====== STUDY MATERIAL

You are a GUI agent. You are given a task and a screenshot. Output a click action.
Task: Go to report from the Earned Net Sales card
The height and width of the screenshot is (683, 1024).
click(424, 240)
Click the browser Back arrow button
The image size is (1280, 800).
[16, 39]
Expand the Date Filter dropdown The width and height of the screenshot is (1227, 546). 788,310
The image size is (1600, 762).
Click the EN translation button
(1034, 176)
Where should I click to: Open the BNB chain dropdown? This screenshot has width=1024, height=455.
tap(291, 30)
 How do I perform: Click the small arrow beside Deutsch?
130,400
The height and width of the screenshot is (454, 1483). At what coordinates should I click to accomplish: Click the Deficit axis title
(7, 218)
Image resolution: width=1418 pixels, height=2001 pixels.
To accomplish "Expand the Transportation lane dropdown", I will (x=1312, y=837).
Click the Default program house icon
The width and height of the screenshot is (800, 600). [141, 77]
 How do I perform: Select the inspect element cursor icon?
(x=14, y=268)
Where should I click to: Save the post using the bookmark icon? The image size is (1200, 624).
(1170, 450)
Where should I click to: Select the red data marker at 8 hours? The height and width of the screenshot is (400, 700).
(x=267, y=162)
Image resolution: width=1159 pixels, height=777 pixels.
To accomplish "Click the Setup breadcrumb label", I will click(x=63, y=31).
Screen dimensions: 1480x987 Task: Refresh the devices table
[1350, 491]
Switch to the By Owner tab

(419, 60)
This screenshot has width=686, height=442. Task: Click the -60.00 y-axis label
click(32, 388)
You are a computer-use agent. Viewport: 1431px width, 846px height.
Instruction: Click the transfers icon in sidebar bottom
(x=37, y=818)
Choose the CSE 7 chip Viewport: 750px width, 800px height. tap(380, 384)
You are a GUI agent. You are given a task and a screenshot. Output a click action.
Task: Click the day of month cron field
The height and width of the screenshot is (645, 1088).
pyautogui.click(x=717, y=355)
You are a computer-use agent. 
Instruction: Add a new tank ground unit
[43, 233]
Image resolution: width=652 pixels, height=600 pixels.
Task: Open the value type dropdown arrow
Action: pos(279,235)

============

Copy every line of the data above in which the string "agent" appears.

You are a GUI agent. You are given a task and a screenshot. Output a click action.
You are a computer-use agent. Viewport: 1431px width, 846px height.
You are a GUI agent. You are given a task and a screenshot. Output a click action.
You are a computer-use agent. 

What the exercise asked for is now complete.